Sign in to view source links and access this dataset
Description
A synthetic translation dataset distilled from multiple open corpora including WikiMatrix, TED2020, UNPC, ParaCrawl, and tldr-pages. Created by Neurora using a locally-hosted teacher model, it was last updated on May 25, 2026. The dataset is designed for edge deployment on Android devices to enable offline, low-latency machine translation.
Use Cases
Fine-tuning student models for English-Chinese translation based on the distilled synthetic data.
Deploying offline machine translation on Android devices based on the dataset's design for edge computing.
Researching distillation techniques for translation models based on the method using a teacher model.
Benchmarking translation quality on resource-constrained hardware based on the low-latency target.
Strengths
Distilled from five established open corpora: WikiMatrix, TED2020, UNPC, ParaCrawl, and tldr-pages.
Designed specifically for edge deployment on Android, targeting offline and low-latency use cases.
Generated entirely using renewable energy, as stated in the description.
Limitations
Column-level documentation is absent; field semantics must be inferred after download.
Row count, file formats, and license information are unknown, which limits suitability assessment.

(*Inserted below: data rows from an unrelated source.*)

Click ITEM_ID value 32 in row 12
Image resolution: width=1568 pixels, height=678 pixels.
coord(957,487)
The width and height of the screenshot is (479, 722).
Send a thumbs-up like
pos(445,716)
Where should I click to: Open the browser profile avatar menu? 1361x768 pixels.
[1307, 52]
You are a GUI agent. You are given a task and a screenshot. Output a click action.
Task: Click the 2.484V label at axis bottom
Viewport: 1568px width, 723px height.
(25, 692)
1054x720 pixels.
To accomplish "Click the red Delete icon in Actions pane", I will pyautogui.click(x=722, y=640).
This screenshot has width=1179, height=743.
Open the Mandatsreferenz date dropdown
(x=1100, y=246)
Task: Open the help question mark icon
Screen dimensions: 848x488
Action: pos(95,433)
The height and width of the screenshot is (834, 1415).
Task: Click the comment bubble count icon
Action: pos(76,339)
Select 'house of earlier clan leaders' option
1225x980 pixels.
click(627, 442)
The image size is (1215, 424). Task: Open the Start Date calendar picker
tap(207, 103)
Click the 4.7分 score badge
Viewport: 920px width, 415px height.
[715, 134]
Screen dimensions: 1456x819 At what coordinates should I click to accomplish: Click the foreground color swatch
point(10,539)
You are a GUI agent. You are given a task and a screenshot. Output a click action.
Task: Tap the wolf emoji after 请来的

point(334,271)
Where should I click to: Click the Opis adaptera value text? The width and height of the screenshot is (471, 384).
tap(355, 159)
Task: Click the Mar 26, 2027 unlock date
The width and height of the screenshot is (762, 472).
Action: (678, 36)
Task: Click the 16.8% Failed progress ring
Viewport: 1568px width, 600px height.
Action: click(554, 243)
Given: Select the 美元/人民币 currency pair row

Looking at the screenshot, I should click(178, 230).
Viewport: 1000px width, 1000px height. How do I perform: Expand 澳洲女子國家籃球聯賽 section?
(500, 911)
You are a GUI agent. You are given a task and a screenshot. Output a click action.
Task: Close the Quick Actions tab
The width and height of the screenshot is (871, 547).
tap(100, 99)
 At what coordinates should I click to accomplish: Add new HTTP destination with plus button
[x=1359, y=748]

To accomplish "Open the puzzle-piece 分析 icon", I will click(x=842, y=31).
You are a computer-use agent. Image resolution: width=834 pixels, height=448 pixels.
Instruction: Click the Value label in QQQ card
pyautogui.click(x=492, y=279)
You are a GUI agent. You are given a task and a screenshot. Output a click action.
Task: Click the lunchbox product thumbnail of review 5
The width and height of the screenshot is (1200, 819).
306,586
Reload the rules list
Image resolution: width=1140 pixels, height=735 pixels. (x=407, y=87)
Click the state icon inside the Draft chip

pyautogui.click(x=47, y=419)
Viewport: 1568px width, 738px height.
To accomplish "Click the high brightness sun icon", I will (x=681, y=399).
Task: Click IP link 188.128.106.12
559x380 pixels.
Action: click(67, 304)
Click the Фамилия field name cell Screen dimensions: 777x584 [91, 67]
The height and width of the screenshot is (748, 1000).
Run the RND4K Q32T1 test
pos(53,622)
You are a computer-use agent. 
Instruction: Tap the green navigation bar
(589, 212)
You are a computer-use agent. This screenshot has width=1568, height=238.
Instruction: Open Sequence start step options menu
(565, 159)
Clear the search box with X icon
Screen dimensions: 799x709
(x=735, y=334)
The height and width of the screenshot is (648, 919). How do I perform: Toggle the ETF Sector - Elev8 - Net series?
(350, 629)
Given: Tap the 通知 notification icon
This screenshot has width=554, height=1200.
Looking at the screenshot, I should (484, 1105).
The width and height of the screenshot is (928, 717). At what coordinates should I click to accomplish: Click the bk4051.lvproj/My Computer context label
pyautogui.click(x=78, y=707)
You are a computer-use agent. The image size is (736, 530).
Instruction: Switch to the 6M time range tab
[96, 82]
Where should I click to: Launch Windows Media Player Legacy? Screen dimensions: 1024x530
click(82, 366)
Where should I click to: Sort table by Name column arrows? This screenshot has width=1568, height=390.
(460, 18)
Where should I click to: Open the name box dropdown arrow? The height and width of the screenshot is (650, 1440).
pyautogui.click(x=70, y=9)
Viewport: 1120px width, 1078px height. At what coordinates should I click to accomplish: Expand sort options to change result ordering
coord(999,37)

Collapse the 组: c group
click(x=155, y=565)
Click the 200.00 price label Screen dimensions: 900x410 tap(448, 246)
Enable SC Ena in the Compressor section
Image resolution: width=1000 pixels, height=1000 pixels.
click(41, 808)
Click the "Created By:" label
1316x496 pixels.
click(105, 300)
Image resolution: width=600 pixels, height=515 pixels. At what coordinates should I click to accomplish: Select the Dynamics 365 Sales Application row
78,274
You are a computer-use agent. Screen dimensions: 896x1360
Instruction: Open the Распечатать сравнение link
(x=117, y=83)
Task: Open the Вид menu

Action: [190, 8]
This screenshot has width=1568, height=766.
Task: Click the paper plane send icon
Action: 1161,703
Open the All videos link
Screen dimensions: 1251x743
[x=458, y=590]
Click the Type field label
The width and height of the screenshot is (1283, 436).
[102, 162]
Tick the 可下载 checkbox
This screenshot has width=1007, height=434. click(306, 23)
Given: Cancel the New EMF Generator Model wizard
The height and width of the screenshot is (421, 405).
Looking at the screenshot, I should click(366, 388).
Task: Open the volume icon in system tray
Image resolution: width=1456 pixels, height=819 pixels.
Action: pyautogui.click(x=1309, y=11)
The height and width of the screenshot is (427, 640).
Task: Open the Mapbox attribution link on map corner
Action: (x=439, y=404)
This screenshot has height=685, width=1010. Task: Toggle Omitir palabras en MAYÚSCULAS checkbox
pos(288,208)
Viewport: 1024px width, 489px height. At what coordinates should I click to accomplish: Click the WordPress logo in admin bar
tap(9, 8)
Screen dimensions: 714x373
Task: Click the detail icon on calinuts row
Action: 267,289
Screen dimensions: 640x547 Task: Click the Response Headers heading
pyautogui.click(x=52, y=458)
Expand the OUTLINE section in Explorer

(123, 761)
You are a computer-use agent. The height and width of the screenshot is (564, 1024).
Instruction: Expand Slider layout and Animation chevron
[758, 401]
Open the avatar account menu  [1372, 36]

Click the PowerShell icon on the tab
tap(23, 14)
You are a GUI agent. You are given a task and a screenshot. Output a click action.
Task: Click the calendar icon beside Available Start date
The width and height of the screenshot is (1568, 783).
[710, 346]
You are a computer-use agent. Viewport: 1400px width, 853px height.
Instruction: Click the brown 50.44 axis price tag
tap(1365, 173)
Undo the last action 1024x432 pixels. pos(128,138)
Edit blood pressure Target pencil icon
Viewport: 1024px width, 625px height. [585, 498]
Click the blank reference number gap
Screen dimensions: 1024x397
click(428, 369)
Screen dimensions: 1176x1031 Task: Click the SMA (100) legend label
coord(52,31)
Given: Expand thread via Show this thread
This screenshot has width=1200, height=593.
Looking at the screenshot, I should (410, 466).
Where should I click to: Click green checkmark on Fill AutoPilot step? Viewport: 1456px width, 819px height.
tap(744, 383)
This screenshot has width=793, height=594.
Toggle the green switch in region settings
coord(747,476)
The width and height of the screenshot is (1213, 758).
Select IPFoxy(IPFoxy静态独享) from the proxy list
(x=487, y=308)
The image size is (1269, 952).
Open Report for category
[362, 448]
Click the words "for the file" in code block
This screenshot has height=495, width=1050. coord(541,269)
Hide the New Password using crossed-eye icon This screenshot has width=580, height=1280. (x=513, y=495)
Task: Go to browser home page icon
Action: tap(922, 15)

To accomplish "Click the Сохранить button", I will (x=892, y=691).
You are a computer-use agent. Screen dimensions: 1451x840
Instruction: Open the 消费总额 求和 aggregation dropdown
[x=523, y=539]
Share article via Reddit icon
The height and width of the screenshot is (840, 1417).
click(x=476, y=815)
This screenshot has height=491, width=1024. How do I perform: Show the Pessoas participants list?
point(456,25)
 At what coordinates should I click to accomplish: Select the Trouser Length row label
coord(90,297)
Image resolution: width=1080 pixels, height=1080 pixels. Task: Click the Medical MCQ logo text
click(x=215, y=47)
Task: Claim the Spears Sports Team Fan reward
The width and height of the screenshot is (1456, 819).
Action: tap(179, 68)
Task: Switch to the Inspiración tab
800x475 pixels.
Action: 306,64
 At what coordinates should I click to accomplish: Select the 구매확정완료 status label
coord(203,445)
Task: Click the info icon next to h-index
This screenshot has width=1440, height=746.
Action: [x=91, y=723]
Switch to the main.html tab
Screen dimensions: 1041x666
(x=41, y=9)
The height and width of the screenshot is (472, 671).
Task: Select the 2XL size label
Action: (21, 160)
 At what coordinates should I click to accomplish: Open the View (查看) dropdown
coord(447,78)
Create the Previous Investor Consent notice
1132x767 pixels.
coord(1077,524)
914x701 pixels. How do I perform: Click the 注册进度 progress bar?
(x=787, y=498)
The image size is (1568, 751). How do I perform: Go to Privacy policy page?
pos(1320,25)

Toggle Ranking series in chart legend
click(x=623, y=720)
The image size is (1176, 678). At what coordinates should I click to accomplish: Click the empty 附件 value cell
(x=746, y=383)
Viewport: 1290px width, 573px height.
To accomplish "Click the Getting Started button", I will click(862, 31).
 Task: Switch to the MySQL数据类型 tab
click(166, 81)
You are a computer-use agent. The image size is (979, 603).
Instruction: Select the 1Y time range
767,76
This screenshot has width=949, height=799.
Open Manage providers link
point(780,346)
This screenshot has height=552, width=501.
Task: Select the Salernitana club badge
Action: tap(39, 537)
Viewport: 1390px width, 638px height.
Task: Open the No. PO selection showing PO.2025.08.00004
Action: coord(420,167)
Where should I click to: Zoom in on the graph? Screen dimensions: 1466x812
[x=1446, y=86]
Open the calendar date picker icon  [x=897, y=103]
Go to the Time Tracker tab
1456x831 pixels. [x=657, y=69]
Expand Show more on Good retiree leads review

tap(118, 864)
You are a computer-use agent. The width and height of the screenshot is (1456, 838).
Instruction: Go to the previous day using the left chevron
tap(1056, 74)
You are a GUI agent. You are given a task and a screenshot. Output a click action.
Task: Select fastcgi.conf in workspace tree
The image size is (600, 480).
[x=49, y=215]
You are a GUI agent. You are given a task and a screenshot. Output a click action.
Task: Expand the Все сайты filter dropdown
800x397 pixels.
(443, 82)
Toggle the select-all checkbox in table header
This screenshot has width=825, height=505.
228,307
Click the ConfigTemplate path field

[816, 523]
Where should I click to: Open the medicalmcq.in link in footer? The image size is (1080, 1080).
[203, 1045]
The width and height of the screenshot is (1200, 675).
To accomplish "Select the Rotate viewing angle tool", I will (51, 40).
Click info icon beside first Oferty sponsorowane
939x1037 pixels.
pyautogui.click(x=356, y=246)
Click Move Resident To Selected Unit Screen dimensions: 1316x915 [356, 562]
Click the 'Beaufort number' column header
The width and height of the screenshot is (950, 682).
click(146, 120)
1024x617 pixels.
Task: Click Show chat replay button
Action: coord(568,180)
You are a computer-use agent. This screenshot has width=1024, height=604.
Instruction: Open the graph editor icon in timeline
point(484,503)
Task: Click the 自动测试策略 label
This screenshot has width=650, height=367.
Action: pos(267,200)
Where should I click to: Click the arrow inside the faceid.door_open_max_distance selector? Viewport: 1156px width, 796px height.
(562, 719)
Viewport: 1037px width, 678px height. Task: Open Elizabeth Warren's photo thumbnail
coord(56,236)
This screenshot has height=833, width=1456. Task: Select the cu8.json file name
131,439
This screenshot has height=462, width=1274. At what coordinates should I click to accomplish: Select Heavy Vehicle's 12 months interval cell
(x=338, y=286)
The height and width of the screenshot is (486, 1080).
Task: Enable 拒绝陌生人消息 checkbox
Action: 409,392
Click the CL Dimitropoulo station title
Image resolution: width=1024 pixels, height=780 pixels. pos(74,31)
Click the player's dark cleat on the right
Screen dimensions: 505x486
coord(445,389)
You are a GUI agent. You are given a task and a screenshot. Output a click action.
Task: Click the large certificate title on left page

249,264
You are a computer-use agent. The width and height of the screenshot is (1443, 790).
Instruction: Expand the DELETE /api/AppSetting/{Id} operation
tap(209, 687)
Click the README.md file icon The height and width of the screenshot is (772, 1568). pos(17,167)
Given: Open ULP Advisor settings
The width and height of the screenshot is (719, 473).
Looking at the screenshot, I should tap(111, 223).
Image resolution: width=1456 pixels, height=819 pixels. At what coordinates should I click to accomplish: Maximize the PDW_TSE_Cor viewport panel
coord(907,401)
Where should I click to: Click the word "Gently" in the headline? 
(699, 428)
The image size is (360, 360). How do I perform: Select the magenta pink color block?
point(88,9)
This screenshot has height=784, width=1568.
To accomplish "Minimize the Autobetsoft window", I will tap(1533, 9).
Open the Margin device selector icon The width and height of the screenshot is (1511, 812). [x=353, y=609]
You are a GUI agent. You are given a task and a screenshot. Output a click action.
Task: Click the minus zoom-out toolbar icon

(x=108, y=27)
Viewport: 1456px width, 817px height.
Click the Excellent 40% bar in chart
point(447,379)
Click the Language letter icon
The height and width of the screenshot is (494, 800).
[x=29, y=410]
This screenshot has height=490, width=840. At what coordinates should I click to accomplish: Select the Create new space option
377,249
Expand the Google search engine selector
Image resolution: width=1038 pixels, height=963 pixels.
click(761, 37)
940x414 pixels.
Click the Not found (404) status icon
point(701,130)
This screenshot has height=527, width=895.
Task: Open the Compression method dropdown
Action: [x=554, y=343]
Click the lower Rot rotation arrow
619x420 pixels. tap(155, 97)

The dataset's synthetic nature may introduce artifacts not present in original human-translated data.
Provenance
Source
Distilled from OpenCorpus sources: WikiMatrix, TED2020, UNPC, ParaCrawl, and tldr-pages.
Collection Method
Generated using a locally-hosted teacher model for distillation.
Freshness
Last updated 2026-05-25 10:55:08; freshness should be verified.
License is unknown; terms of use must be verified before application.